## Text:
★ ★ ★ ★ ★ ★ ★

Re: What are the options for obtaining IDF at interactive speeds?

2013-07-10 Thread Kathryn Mazaitis
I didn't try indexing each term as a separate document (and if I had I
probably would've just used tv.tf_idf instead of a functional query -- why
not?). The regular functional query which required sending a separate
request for each of thousands of terms was wy dominated by the overhead
of each query, and far too slow.


On Mon, Jul 8, 2013 at 4:45 PM, Roman Chyla roman.ch...@gmail.com wrote:

 Hi,
 I am curious about the functional query, did you try it and it didn't work?
  or was it too slow?

 idf(other_field,field(term))

 Thanks!

   roman


 On Mon, Jul 8, 2013 at 4:34 PM, Kathryn Mazaitis ka...@rivard.org wrote:

  Hi All,
 
  Resolution: I ended up cheating. :P Though now that I look at it, I think
  this was Roman's second suggestion. Thanks!
 
  Since the application that will be processing the IDF figures is located
 on
  the same machine as SOLR, I opened a second IndexReader on the lucene
 index
  and used
 
  reader.numDocs()
  reader.docFreq(field,term)
 
  to generate IDF by hand, ref:
 http://en.wikipedia.org/wiki/Tf%E2%80%93idf
 
  As it turns out, using this method to get IDF on all the terms mentioned
 in
  the set of relevant documents runs in time comparable to retrieving the
  documents in the first place (so, .1-1s). This makes it fast enough that
  it's no longer the slowest part of my algorithm by far. Problem solved!
 It
  is possible that IDFValueSource would be faster; I may swap that in at a
  later date.
 
  I will keep Mikhail's debugQuery=true in my pocket, too; that technique
  would never have occurred to me. Thank you too!

★ ★ ★ ★ ★ ★ ★

## Information provided:

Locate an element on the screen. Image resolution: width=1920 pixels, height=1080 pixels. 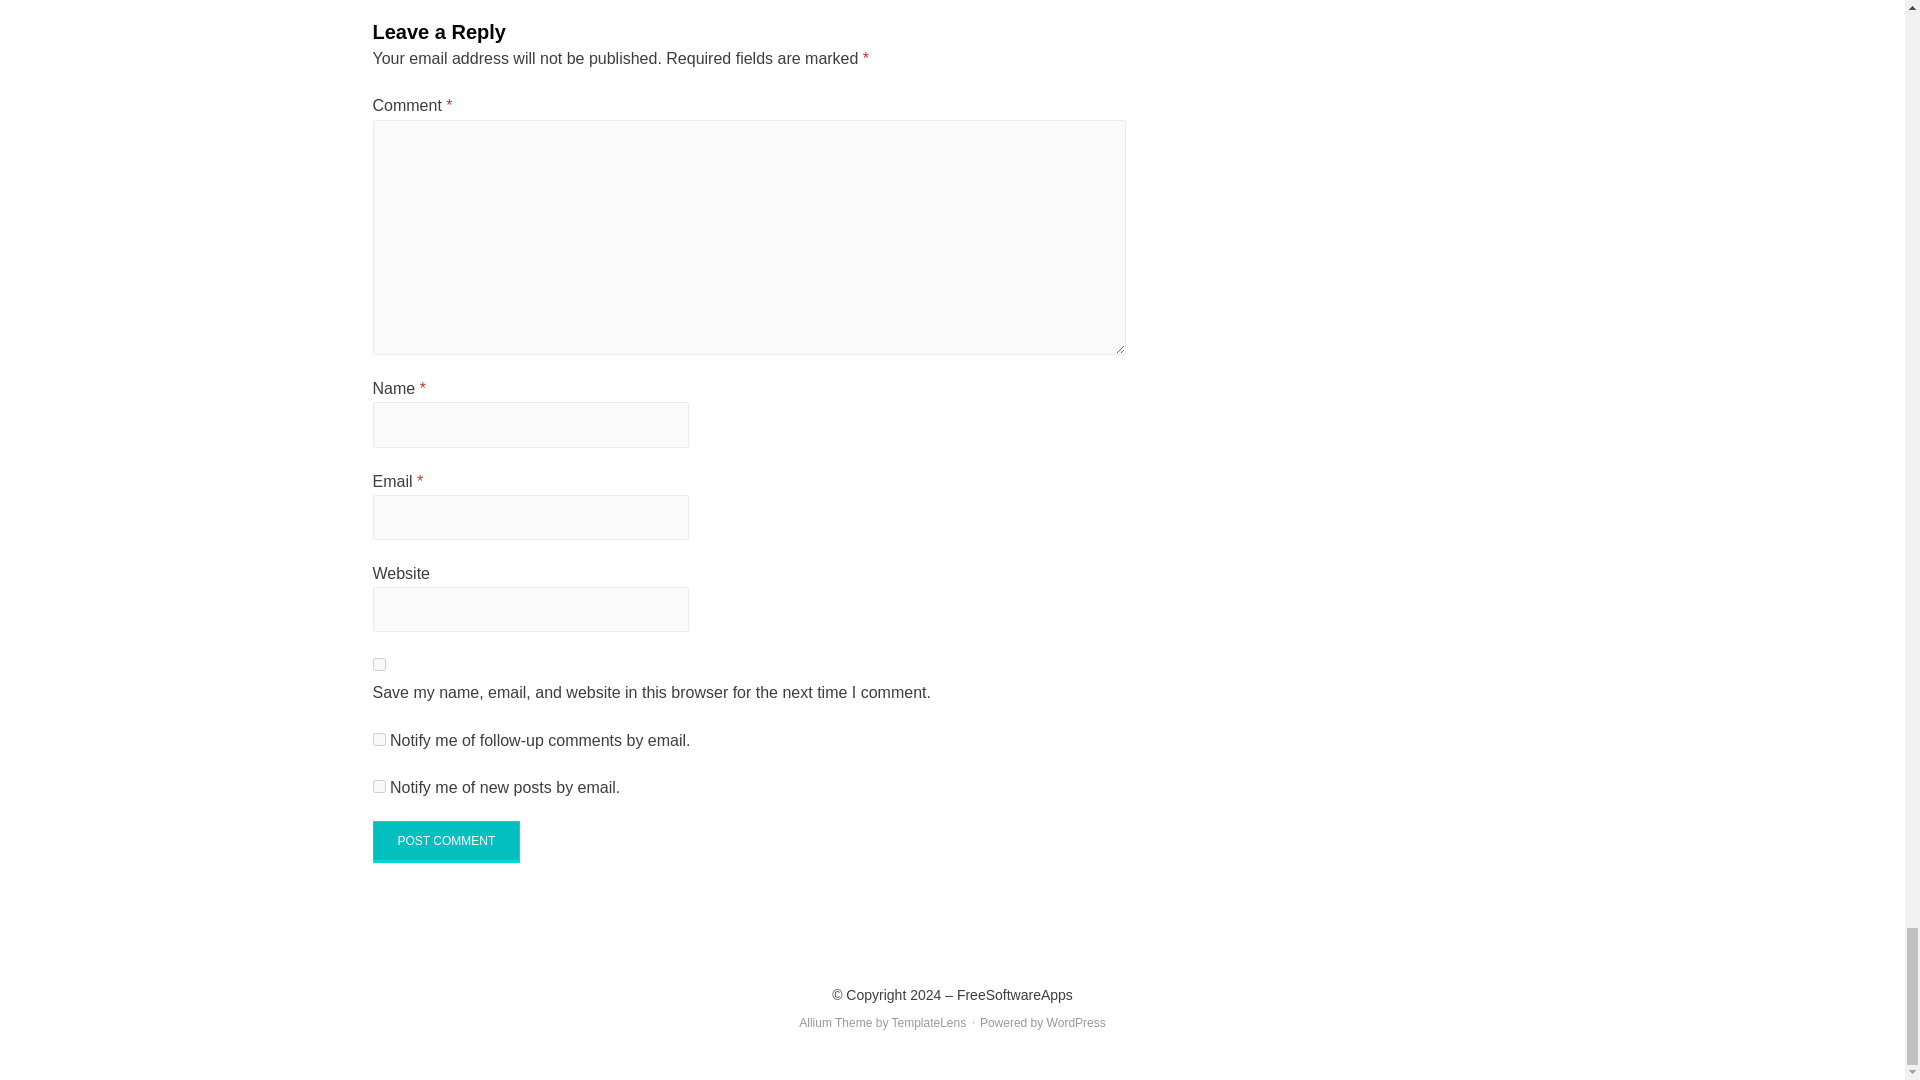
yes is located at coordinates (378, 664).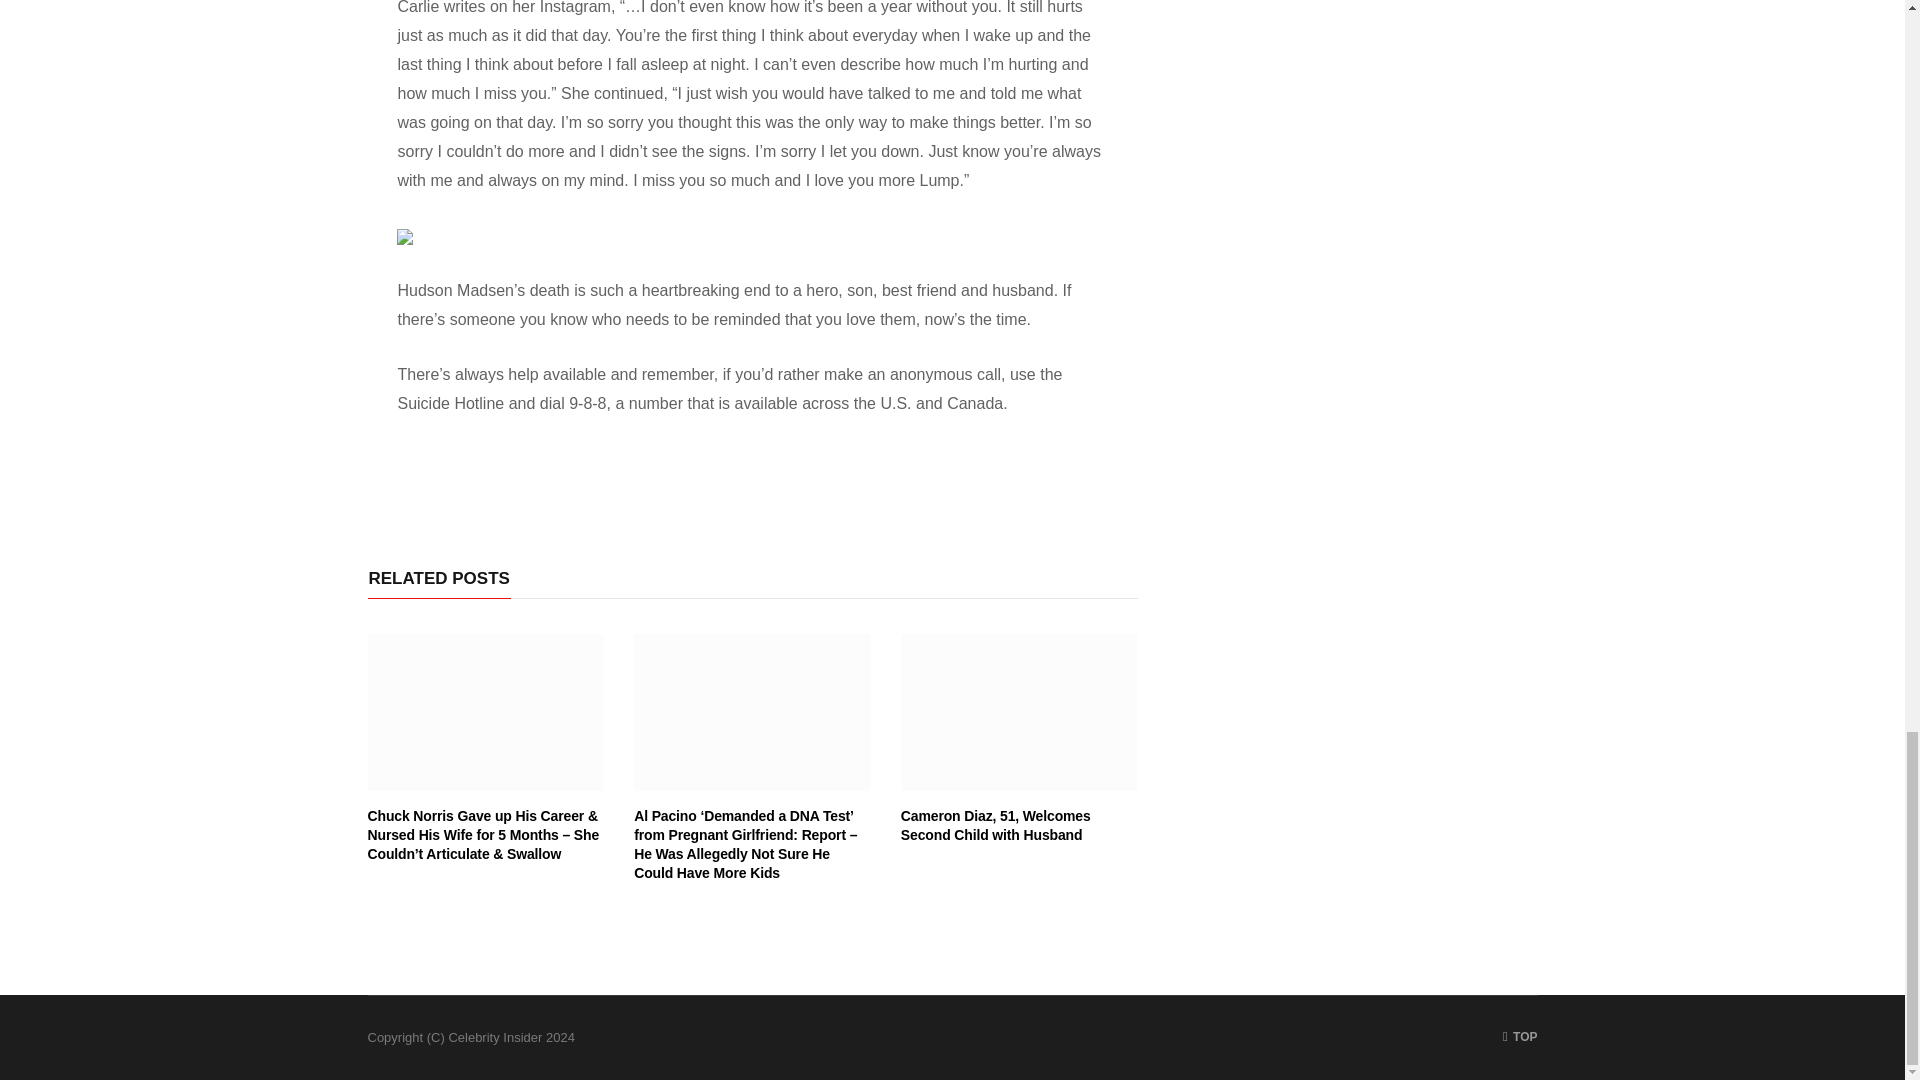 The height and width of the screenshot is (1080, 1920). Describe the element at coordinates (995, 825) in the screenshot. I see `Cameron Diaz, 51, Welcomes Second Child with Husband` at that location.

★ ★ ★ ★ ★ ★ ★

## Exercise instructions:
**A.** Transcribe the part of the IDF thread starting at "reader.numDocs()" and ending at "later date.".
**B.** Summarize the IDF thread in two sentences.
The listing is separate material from the IDF thread.

## Task-by-task answers:
**A.**
reader.numDocs()
  reader.docFreq(field,term)
 
  to generate IDF by hand, ref:
 http://en.wikipedia.org/wiki/Tf%E2%80%93idf
 
  As it turns out, using this method to get IDF on all the terms mentioned
 in
  the set of relevant documents runs in time comparable to retrieving the
  documents in the first place (so, .1-1s). This makes it fast enough that
  it's no longer the slowest part of my algorithm by far. Problem solved!
 It
  is possible that IDFValueSource would be faster; I may swap that in at a
  later date.

**B.** Kathryn Mazaitis computed IDF by hand by opening a second IndexReader on the Lucene index and using reader.numDocs() and reader.docFreq(field,term), which ran in time comparable to retrieving the documents (.1-1s). She reported that the functional query was far too slow because it required a separate request for each of thousands of terms.